In the data below, reproduce everything exactly except the images.
::::
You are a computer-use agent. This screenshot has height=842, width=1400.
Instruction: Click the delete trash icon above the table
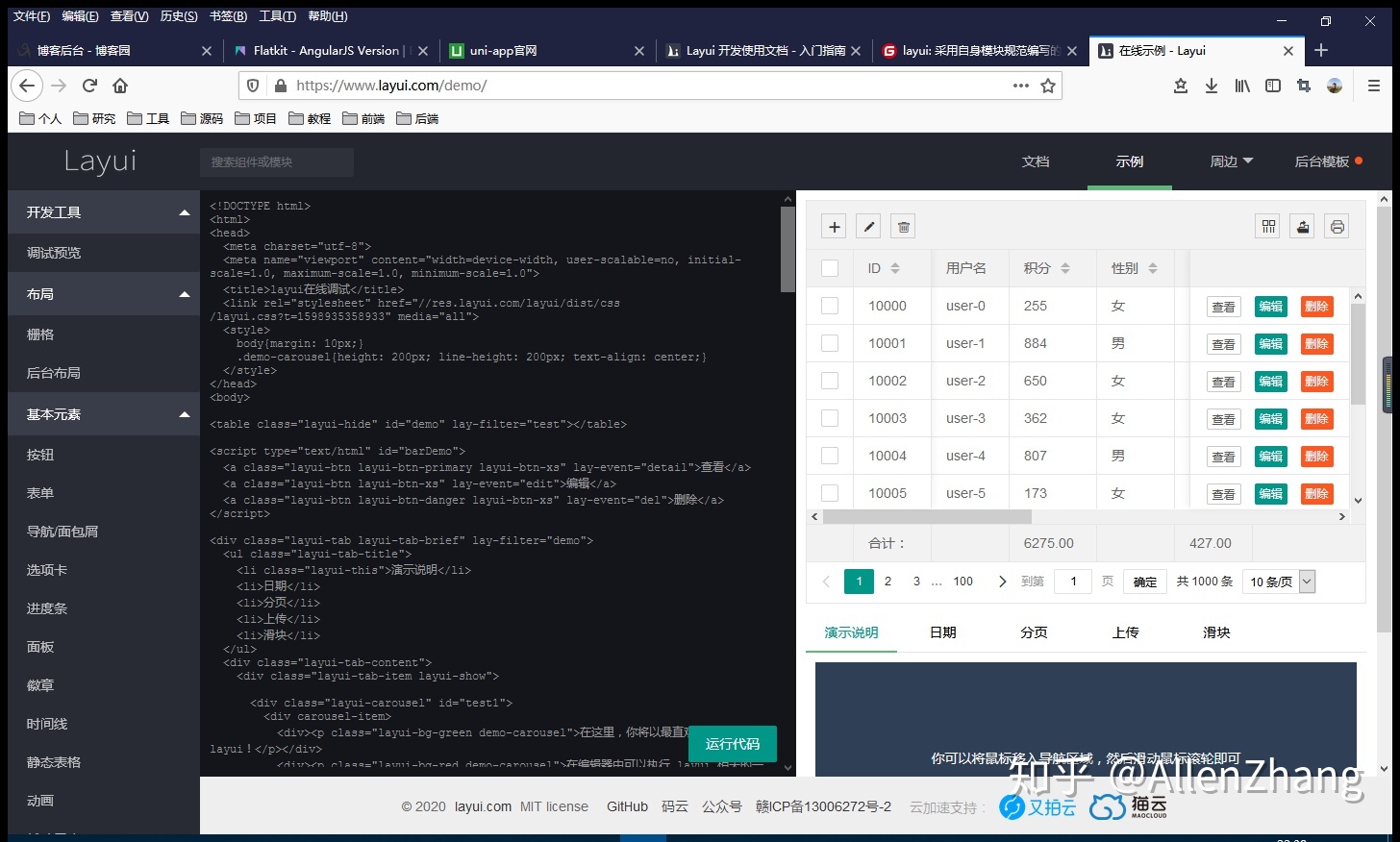pos(902,226)
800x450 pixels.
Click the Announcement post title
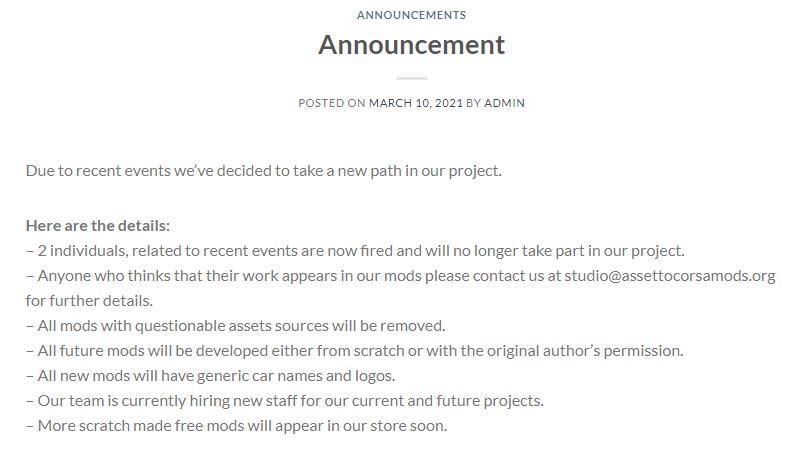[x=412, y=45]
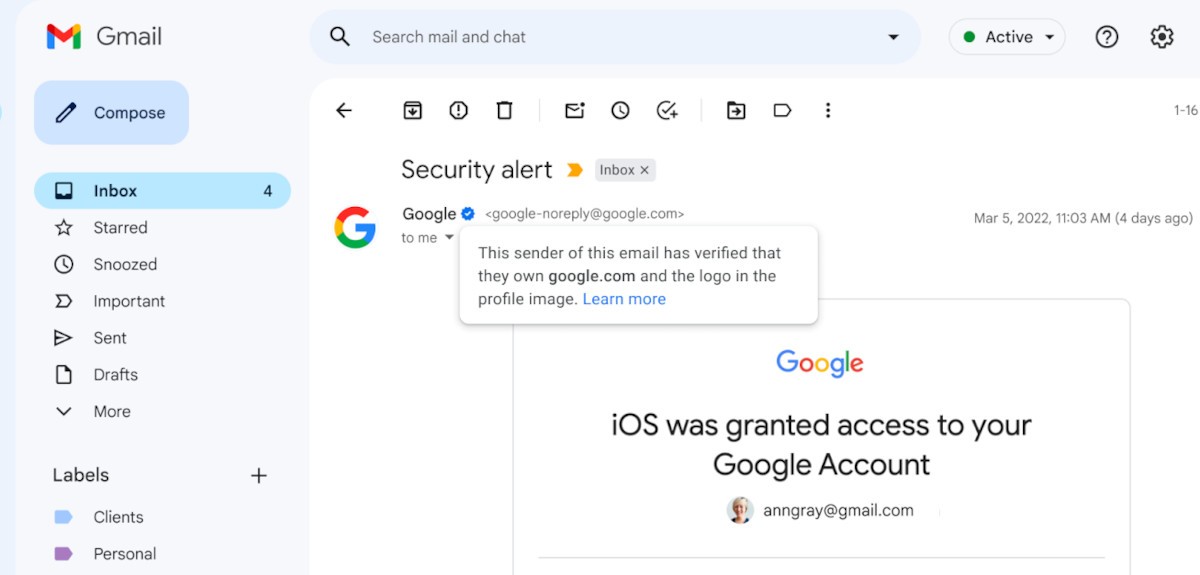1200x575 pixels.
Task: Snooze the email with the clock icon
Action: pos(620,110)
::::
### Reply to the exercise
You are a computer-use agent. This screenshot has height=842, width=1400.
Instruction: Click the delete trash icon above the table
pos(902,226)
800x450 pixels.
Click the Announcement post title
[x=412, y=45]
1200x575 pixels.
Task: Snooze the email with the clock icon
Action: pos(620,110)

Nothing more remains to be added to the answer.